Polynomial tail solutions of the non-cutoff Boltzmann equation near local Maxwellians

TL;DR

This paper develops a new approach for the non-cutoff Boltzmann equation that allows the microscopic component to decay polynomially at large velocities, providing improved energy estimates and global existence results.

Contribution

It introduces a novel energy functional incorporating Caflisch's decomposition, enabling polynomial tail decay and better convergence rates in the Boltzmann equation analysis.

Findings

Constructed solutions around local Maxwellians for small-amplitude Euler solutions.

Achieved polynomial decay of microscopic components in large velocities.

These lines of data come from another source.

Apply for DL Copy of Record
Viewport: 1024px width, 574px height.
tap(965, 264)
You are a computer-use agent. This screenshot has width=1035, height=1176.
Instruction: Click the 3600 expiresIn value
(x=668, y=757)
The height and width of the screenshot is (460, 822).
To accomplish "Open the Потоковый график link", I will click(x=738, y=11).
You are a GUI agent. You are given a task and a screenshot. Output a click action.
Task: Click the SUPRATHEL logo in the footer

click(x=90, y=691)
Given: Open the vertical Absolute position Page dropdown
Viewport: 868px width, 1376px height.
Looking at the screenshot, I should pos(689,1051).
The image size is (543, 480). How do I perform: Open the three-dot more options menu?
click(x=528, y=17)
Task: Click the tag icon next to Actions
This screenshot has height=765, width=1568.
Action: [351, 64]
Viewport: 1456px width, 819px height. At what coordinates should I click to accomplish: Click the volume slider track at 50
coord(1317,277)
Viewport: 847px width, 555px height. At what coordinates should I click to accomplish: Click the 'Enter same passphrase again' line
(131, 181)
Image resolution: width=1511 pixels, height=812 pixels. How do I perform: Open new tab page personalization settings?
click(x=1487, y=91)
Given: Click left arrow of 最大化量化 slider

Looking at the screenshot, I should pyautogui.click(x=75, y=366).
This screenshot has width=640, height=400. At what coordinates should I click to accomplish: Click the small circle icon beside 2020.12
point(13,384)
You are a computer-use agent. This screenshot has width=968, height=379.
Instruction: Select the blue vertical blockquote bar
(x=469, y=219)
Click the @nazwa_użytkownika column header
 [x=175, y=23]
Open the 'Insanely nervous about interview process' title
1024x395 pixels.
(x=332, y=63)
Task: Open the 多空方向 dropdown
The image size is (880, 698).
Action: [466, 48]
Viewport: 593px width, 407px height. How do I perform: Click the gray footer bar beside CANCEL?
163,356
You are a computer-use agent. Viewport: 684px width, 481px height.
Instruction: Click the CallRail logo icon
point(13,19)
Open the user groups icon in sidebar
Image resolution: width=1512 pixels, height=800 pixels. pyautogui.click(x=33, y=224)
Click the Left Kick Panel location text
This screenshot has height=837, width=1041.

Obtained global-in-time existence for constant state Euler solutions.

Abstract

This paper aims to incorporate the Caflisch's decomposition into the macro-micro decomposition in Boltzmann theory for allowing the microscopic component to exhibit only the polynomial tail in large velocities. In particular, we treat the Cauchy problem on the non-cutoff Boltzmann equation under the compressible Euler scaling in case of three-dimensional whole space. Up to a finite time we construct the Boltzmann solution around a local Maxwellian corresponding to small-amplitude classical solutions of the full compressible Euler system around constant states. We design a new energy functional which can capture the convergence rate in the small Knudsen number $\varepsilon$ and allow the microscopic part of solutions to decay polynomially in large velocities. Moreover, the energy norm of perturbations can be of the order $\varepsilon^{1/2}$ which the usual method of Hilbert expansion fails to obtain. As a byproduct of the proof, our estimates immediately yield a global-in-time existence result when the Euler solutions are taken to be constant states.